Los fantasmas se paran en el techo. Golpes de luz azul. Ruge un motor. Un coche de policía atraviesa la avenida y deja su estela en el techo. Vuelvo a mis papeles. Lentísima constatación de la melancolía. Volátil antología de amigos extraviados. Y sin embargo, unos asoman a través de los años. Como familia. Se han hecho de casa. Entran y salen por las alegrías y bofetadas como el paisaje de una vida. O aquellas otras amistades incipientes. Están allí sus cartas, entonces tan muertas, quizá porque hoy son viveza e intensidad, y risas y actualidad. Qué estúpidas las primeras palabras de una amistad. Qué livianas las bromas de los 90. Qué angostos los parámetros de nuestros amores de fin siglo. Caspa. Caspa enamorada. Ni un atisbo de nosotros.

Relleno la copa. Sangre del Sil. Sangre de la Ribeira Sacra. Recortes de prensa del día en que murió Enrique Urquijo. Noviembre de 1999. Tristeza. Un niño posa, tan descolorido como su recuerdo, bajo un cuño de transporte escolar. Recuerdos de Primera Comunión en papel de ángeles. Un montón de compañeros de clase que ya no he visto crecer. Recuerdo mejor su habilidad para jugar al fútbol que sus nombres. Así dividíamos el mundo. Con una sencillez tan genial que hoy sería inaceptable. Por suerte entonces sólo nos importaba que el balón entrara. Y la Nocilla. La Nocilla era otro asunto que no preocupaba bastante.

“Salir, tocar, para verte sonreír”. Una letra de Nacha Pop apurada en la hoja de un cuaderno. “Un viaje más, olvidar la luz de un bar / durmiendo mal y soñando con cantar”. Pues sí que era largo el viaje. Lo que no nos dijeron es que no había billete de vuelta. Gracias a Dios. Que el pasado vive bien en la memoria de los melancólicos, pero enloquece en el presente. No entres nunca en los bares en los que te enamoraste de la primera niña de ojos verdes. No vuelvas a aquellos lugares donde el fantasma de tu juventud todavía sonríe entre estertores.
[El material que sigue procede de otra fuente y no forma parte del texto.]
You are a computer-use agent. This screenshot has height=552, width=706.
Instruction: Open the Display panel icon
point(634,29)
Dicen los sabios. No lo he probado. Mi interés por visitar los restos del naufragio es meramente literario. Me basta manosear estos papeles, tan rugosos, llenos de polvo, para recordar sonrisas, palabras, y canciones, y conservar el sentido común de salir corriendo hacia mañana, que será ayer muchos antes de lo que ayer fue ayer. Hoy los días corren de verdad. No como entonces, que parecían hilvanarse con pereza, construyendo el improvisado camino desde los viejos tiempos a los sueños cumplidos. 
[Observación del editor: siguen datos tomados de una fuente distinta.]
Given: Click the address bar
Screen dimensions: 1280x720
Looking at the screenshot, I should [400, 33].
Gotea la cera. El frío la paraliza en venas que se van endureciendo a través de la noche. La vela toma la forma de una vida. Forja el fuego. Y hemos girado en todas las dimensiones, desde estas cartas entre exámenes finales hasta el presente, verdadero examen final a cada minuto. Y han mutado también los rostros cercanos, las lealtades. Hemos fallado y olvidado. Hemos perdido. Hemos fracasado en muchos planes de querernos para siempre. No era cierto aquello de que algo se muere en el alma. A veces, se van sin más. Hoy, más cara la amistad, tendemos más firme la mano. Conscientes. No tan pasionales. Más sensatos. Más fieles. Dispuestos siempre a dudar de toda promesa de eternidad que tenga sus raíces clavadas en esta tierra de muerte. Y pese a todo, que esta vela en el salón se convierta en hoguera, lo prenda todo y nos devoren las llamas, si era cierto que podíamos haber llegado hasta aquí sin el calor y el sustento de aquellos viejos amigos.